### PROBLEM STATEMENT:
Retype the lines starting at the one containing "Image resolution: width=1920 pixels, height=1080 pixels. Find" and ending at the one containing "coordinates (621, 696).", both included, with no changes.

** START GIVEN INFORMATION **

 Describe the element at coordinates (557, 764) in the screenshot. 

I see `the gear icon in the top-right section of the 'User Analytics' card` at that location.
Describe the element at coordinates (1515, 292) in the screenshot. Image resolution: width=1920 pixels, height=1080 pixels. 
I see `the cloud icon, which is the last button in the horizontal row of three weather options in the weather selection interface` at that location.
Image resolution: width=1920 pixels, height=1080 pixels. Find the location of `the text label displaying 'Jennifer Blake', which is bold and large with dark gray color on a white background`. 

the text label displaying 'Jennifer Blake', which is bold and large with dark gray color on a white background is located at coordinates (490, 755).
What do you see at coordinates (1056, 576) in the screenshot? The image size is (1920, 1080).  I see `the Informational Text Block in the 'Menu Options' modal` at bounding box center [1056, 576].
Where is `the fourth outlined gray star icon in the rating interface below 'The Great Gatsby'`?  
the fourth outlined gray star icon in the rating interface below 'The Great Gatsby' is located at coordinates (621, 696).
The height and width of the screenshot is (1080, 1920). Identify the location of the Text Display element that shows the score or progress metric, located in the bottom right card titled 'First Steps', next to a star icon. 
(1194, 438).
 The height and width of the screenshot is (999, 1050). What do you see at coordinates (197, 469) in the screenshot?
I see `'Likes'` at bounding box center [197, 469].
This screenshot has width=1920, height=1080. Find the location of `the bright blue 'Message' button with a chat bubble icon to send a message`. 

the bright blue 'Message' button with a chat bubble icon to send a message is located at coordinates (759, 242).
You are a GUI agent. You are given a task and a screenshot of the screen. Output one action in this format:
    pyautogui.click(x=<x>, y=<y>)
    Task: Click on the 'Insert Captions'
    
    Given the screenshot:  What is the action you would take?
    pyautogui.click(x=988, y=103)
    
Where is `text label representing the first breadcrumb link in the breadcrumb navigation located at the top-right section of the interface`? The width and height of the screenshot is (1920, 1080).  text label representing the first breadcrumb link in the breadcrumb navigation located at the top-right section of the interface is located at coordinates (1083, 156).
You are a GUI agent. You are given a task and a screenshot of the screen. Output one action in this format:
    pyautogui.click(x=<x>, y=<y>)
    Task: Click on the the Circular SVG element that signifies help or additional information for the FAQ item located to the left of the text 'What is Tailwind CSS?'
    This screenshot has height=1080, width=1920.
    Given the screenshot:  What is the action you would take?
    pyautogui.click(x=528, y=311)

** END GIVEN INFORMATION **

### RESPONSE TO THIS EXERCISE:
Image resolution: width=1920 pixels, height=1080 pixels. Find the location of `the text label displaying 'Jennifer Blake', which is bold and large with dark gray color on a white background`. 

the text label displaying 'Jennifer Blake', which is bold and large with dark gray color on a white background is located at coordinates (490, 755).
What do you see at coordinates (1056, 576) in the screenshot? The image size is (1920, 1080).  I see `the Informational Text Block in the 'Menu Options' modal` at bounding box center [1056, 576].
Where is `the fourth outlined gray star icon in the rating interface below 'The Great Gatsby'`?  
the fourth outlined gray star icon in the rating interface below 'The Great Gatsby' is located at coordinates (621, 696).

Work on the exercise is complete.